El presidente Barack Obama no las tenía todas consigo en la Asamblea General de las Naciones Unidas (ONU). El rechazo casi unánime a la intervención militar en Siria y el escándalo del espionaje del que han sido víctimas gobernantes y entidades internacionales propiciaban una atmósfera por lo menos incómoda para el mandatario estadounidense.
La mano para abrir una vía diplomática que tendió al nuevo presidente de Irán, quien intenta convencer a Occidente de las buenas intenciones del programa nuclear de su país, era una de las escasas cartas que tenía el mandatario estadounidense para no salir totalmente apabullado de la Asamblea.
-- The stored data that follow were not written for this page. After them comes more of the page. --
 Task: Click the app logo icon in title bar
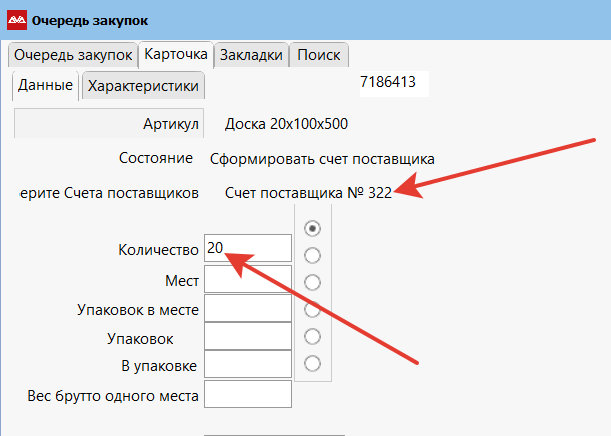(17, 19)
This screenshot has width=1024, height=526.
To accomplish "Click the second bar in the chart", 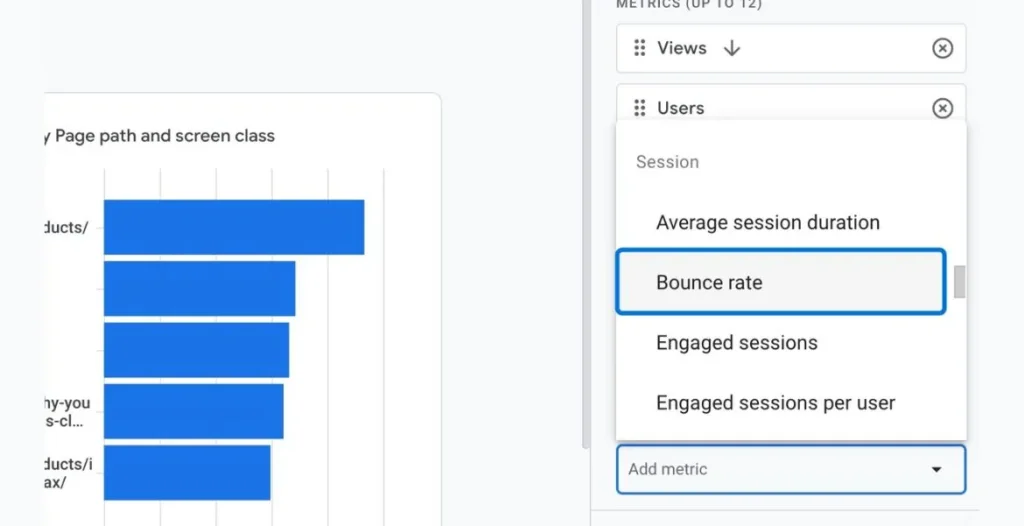I will [200, 288].
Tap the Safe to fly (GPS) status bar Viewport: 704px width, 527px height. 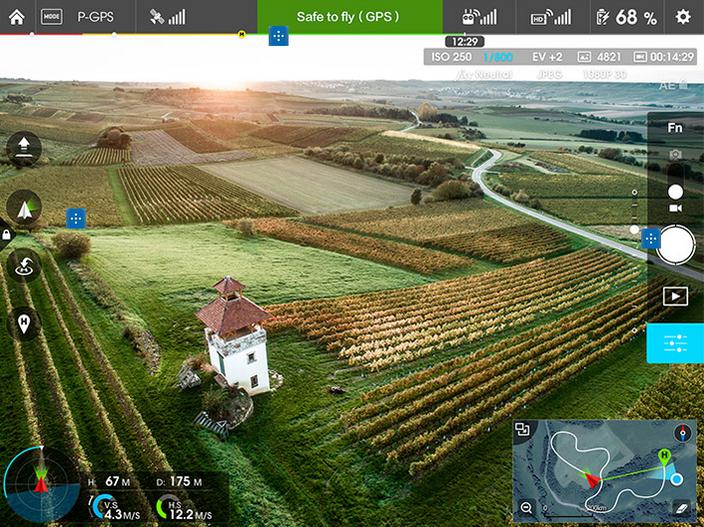349,17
Ningún escenario mejor para la diplomacia que el seno de la ONU, por lo que también es obvio que Obama pidiera actuar contra la guerra civil en Siria, que ha dejado alrededor de 110 mil muertos y más de dos millones de refugiados, y advirtiera que Estados Unidos está listo para usar la fuerza militar en la nación árabe.
La descarga de su colega brasileña, Dilma Rousseff, sobre el espionaje telefónico confirma que Obama tenía que maniobrar para evitar que la casa le cayera encima. Y fue inteligente, porque hoy de lo que se habla es del acercamiento de Washington e Irán, más que de otra cosa.